Locate the word "results" in the entries below, then gather every line that holds it.

::: Data section

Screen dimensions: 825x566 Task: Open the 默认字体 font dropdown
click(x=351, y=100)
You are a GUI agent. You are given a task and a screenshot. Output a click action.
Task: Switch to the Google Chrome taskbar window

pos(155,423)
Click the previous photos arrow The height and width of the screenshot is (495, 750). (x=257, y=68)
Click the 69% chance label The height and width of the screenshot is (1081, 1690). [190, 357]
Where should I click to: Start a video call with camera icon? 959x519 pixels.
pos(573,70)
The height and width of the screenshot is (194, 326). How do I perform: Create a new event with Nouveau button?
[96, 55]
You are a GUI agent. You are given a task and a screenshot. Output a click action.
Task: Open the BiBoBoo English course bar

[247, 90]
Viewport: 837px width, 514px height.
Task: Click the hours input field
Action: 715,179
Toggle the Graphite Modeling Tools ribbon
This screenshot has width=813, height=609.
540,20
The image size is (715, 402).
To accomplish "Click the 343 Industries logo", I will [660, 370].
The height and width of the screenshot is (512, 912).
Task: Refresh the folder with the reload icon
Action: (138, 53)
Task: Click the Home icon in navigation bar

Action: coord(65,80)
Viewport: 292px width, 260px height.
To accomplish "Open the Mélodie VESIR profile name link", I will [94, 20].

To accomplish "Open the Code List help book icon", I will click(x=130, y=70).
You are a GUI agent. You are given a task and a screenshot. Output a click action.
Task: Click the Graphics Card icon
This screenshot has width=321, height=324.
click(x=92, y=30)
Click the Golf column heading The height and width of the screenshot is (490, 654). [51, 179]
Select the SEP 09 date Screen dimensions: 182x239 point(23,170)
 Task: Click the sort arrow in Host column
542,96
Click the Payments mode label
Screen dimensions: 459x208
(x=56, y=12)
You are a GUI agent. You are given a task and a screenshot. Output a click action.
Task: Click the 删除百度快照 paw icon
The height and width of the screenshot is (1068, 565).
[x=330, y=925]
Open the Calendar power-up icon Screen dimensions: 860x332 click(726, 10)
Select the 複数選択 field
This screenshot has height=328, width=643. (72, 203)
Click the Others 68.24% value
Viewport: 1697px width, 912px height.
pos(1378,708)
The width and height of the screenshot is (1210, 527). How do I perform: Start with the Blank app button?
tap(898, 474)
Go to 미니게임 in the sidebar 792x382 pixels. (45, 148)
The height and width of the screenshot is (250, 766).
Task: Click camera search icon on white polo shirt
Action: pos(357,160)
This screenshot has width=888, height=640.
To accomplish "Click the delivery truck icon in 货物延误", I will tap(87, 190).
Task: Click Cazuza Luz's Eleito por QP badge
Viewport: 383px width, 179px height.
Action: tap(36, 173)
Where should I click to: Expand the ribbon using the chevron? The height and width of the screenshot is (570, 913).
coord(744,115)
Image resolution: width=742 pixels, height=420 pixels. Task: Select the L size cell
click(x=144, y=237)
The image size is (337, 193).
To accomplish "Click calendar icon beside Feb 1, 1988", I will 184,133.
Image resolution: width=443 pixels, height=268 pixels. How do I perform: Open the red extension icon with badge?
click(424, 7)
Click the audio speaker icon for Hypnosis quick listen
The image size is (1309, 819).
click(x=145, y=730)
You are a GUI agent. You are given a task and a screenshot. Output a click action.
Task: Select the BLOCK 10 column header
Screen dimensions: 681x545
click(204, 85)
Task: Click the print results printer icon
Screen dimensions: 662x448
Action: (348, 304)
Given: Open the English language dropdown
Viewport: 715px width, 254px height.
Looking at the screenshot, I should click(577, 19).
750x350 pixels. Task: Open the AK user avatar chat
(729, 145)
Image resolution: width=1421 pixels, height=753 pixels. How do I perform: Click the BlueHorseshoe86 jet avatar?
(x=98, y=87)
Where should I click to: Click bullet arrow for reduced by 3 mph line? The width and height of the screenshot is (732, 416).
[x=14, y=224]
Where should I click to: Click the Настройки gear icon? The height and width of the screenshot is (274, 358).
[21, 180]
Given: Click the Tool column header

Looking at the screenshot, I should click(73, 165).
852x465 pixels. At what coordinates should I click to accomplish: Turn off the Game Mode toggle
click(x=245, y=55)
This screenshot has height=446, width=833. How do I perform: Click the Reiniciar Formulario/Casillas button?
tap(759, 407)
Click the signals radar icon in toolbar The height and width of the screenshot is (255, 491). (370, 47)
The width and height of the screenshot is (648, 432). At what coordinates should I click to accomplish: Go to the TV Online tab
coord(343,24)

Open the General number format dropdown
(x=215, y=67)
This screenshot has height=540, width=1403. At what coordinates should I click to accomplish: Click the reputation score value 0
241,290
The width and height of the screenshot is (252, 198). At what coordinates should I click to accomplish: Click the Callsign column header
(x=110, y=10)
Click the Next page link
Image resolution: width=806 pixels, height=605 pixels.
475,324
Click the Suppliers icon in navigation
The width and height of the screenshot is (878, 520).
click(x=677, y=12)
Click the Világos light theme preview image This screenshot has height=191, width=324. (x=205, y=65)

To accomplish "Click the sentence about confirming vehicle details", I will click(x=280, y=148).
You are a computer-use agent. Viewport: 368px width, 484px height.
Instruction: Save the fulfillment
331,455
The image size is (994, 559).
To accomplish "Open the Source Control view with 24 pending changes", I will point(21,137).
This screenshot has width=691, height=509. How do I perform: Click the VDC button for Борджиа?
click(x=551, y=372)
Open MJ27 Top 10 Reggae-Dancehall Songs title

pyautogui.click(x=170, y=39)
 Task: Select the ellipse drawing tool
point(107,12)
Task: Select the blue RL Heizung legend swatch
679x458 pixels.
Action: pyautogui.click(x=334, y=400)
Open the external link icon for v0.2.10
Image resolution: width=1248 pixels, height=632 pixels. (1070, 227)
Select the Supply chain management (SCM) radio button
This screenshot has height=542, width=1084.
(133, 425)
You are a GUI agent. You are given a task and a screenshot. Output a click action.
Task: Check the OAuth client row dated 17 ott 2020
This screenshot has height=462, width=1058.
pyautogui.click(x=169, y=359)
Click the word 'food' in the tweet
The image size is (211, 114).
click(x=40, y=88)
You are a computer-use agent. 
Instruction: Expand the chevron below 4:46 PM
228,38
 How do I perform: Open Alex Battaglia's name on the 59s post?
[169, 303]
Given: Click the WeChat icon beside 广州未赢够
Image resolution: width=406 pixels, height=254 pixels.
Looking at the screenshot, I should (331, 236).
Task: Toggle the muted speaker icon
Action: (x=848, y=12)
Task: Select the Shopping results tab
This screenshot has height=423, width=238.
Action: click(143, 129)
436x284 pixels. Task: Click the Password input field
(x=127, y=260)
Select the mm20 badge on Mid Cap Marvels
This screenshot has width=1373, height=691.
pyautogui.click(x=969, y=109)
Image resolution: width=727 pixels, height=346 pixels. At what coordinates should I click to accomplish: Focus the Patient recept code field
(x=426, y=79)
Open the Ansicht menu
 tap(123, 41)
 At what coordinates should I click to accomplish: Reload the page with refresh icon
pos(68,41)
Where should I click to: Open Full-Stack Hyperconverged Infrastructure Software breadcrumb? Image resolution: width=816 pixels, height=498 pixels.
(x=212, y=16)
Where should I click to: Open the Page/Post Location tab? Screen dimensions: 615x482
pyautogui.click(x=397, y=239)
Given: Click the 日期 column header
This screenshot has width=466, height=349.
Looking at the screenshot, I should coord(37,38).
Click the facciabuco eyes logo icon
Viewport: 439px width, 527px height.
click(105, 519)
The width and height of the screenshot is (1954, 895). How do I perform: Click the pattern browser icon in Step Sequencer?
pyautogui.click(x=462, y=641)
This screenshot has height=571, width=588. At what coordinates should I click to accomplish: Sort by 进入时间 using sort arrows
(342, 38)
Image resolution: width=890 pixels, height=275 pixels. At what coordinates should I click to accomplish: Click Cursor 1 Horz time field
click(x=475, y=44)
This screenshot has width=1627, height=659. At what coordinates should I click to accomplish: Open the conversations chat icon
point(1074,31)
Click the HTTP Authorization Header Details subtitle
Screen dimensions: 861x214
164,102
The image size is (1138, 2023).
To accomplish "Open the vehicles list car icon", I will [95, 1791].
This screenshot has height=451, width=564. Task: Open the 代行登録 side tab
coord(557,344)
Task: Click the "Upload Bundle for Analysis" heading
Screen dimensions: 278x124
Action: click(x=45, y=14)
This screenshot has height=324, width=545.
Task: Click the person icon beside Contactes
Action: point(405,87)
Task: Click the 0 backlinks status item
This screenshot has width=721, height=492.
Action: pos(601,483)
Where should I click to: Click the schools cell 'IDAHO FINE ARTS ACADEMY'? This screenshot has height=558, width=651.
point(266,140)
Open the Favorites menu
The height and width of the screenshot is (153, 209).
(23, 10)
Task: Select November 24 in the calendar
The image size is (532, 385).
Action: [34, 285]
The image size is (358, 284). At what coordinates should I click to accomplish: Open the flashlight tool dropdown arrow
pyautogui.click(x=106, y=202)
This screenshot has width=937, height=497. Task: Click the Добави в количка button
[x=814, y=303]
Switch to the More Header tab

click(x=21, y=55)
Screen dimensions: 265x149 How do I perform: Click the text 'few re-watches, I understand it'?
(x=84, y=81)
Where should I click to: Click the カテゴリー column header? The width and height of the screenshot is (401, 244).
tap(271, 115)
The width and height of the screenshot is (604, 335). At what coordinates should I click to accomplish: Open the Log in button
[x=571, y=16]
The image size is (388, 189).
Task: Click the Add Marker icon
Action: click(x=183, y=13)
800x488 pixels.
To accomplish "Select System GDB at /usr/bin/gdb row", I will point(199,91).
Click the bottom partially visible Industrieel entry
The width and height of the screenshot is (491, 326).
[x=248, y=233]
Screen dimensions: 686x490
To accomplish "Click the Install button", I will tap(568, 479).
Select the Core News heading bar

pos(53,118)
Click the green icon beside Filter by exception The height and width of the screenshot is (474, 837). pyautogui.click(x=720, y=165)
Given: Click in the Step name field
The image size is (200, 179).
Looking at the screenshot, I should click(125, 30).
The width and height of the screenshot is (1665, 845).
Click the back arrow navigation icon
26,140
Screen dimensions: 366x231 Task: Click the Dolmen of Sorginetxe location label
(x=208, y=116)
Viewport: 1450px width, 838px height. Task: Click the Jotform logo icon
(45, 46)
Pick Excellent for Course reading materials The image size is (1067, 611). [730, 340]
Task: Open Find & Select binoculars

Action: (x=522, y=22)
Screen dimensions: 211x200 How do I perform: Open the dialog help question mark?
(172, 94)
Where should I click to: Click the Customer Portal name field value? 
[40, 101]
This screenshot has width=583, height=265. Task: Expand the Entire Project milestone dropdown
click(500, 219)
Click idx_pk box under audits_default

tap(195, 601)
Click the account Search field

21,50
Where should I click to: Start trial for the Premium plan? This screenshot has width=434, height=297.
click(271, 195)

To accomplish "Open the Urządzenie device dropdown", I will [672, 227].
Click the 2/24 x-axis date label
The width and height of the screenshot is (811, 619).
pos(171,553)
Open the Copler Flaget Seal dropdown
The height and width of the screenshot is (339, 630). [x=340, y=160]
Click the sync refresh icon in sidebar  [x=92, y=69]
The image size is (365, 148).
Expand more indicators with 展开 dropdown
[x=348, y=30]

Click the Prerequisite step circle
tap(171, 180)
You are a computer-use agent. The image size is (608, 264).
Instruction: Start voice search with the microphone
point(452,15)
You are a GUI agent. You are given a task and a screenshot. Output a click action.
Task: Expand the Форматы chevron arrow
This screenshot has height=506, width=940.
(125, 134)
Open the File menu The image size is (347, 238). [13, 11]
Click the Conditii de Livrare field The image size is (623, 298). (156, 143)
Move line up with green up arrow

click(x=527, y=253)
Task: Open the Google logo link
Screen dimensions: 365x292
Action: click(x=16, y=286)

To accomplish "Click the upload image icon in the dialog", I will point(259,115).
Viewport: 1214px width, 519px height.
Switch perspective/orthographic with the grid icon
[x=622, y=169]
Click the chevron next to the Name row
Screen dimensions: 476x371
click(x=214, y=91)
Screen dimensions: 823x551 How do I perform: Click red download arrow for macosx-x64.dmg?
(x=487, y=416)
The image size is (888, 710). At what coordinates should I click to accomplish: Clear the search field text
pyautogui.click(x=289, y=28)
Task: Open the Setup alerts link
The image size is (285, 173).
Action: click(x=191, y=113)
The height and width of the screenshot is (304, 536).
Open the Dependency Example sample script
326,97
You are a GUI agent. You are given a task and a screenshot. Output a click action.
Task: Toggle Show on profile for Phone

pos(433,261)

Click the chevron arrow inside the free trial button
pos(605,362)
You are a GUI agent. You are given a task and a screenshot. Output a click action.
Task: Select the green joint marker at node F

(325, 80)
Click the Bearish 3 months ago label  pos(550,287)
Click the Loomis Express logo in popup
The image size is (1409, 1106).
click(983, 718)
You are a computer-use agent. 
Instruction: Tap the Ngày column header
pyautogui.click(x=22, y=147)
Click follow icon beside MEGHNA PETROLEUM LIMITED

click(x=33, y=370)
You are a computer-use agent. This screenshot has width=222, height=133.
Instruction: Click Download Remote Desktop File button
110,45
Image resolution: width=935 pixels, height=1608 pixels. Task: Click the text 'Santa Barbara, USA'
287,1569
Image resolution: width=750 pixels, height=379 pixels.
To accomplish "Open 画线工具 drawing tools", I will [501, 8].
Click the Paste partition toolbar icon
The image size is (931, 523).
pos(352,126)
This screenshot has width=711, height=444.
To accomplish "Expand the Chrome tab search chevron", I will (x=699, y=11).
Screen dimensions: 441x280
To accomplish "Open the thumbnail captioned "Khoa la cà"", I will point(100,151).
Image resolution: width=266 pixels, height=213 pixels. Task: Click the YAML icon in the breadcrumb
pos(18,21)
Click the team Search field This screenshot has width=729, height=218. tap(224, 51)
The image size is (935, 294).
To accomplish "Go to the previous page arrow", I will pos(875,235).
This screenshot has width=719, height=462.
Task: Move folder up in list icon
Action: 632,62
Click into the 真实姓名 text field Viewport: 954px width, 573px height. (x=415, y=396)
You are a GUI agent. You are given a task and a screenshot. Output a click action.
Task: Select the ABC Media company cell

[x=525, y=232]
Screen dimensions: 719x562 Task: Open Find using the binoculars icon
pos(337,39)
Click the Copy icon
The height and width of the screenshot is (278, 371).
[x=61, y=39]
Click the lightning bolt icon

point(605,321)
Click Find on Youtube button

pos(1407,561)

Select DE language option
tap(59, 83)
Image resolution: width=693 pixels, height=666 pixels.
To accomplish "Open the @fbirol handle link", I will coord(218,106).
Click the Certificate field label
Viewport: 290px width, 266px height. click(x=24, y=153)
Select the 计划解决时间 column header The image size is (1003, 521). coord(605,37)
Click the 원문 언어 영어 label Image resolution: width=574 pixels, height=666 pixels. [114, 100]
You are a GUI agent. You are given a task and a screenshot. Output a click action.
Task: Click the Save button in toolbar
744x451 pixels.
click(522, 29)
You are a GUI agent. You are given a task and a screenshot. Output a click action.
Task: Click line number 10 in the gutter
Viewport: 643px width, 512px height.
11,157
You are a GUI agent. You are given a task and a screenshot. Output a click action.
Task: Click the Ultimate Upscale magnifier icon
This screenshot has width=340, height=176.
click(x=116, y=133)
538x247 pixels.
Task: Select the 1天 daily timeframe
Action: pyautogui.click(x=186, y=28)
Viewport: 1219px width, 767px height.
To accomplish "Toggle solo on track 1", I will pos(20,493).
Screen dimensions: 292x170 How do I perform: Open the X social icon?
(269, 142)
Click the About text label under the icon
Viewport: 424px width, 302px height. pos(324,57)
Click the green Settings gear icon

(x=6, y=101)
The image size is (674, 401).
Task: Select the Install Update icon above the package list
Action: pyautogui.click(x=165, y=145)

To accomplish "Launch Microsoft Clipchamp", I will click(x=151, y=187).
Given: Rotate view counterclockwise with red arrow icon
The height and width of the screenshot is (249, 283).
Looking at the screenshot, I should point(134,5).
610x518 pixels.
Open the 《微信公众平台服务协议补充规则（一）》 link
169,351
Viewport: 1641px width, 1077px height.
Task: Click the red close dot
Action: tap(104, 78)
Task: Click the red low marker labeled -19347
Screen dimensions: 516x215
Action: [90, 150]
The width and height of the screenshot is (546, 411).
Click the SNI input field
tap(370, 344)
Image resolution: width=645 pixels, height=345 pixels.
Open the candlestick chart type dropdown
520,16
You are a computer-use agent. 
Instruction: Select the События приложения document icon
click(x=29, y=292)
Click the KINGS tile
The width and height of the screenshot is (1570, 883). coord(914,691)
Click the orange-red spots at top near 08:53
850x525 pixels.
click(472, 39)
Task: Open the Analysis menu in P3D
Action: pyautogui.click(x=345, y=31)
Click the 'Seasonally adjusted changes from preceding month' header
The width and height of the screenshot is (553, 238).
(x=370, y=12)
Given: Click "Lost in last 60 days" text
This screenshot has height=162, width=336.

::::::

- Problem solution
Task: Click the print results printer icon
Task: Select the Shopping results tab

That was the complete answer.